The authors acknowledge several limitations: the attention module is tightly coupled between encoder and decoder, requiring re‑training when swapping backbones; the approach does not exploit self‑supervised or semi‑supervised learning, which could reduce the need for dense annotations; and Linear LSTM’s simplification may limit modeling of long‑range temporal dependencies beyond the five‑frame window.

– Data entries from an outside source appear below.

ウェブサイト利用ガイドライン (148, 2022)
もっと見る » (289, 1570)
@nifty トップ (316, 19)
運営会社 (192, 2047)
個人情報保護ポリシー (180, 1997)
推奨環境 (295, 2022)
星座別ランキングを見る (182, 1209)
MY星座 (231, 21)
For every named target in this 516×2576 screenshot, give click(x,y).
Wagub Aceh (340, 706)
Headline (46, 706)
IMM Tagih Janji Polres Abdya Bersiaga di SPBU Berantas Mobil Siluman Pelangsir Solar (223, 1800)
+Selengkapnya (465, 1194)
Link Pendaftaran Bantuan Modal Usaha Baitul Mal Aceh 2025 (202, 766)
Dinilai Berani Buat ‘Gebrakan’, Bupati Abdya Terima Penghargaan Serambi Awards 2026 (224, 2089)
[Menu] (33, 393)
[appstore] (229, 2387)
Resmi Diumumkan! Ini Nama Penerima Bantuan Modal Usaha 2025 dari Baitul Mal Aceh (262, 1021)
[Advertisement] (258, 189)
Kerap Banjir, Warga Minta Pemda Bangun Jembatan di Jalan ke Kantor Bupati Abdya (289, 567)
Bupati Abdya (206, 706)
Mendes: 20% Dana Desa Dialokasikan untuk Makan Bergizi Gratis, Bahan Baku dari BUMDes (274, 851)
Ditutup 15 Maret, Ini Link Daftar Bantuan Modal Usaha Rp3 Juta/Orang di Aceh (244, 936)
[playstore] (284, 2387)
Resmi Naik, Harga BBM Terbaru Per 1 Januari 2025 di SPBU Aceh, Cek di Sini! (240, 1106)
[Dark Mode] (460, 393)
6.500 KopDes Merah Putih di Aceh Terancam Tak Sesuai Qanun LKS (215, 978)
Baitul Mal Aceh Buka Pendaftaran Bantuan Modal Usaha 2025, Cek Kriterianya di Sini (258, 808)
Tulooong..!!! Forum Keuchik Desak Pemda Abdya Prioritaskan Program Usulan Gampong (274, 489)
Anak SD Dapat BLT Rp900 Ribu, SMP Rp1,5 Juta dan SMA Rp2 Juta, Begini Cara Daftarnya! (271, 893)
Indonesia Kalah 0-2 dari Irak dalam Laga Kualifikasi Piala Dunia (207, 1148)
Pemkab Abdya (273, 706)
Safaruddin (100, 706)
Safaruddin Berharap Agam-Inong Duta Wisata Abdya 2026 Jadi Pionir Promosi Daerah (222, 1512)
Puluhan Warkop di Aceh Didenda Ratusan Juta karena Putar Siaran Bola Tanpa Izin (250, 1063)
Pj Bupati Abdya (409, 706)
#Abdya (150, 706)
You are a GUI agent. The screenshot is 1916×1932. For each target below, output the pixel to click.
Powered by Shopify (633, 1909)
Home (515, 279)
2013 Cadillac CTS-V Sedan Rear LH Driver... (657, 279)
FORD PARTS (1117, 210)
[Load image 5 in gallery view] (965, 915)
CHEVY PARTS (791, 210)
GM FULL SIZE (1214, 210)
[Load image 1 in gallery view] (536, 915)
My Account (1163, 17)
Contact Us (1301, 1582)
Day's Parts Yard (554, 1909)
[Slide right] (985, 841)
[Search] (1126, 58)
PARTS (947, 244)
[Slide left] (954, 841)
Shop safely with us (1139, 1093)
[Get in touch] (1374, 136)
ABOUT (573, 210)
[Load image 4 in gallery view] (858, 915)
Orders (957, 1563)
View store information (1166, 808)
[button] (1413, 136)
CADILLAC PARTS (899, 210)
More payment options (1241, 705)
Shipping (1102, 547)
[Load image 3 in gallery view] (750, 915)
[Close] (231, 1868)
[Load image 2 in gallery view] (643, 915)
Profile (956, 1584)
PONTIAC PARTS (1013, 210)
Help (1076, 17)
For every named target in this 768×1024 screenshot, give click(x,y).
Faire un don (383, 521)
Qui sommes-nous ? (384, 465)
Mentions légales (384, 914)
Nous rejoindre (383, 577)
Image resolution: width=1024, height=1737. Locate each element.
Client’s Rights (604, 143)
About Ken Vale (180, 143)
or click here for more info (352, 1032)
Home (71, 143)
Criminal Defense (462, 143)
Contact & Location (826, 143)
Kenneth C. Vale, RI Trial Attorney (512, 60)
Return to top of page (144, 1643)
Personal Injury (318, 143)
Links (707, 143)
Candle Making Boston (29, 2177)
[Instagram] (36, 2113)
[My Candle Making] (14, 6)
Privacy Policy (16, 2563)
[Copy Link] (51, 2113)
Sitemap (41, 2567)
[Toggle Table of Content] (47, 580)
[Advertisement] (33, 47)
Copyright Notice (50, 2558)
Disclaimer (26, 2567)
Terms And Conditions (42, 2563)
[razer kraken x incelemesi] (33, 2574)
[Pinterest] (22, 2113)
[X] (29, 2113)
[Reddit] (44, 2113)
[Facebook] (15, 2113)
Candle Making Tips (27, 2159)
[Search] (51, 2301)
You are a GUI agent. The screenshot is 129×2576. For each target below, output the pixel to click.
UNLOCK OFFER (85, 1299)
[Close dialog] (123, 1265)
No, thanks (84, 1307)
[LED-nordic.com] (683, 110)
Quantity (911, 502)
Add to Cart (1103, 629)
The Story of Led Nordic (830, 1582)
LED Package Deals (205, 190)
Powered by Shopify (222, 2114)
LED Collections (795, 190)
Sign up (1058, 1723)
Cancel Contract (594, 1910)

In conclusion, the paper delivers a well‑engineered, modular solution that marries spatial‑temporal attention with a lightweight recurrent unit to achieve both high accuracy and computational efficiency for lane detection. By releasing code, pretrained models, and dataset splits, the authors facilitate reproducibility and encourage integration of their ST‑attention mechanism into broader autonomous‑driving perception stacks. Future work could explore multi‑scale attention, transformer‑based temporal encoders, and unsupervised pretraining to further boost performance in even more challenging driving conditions.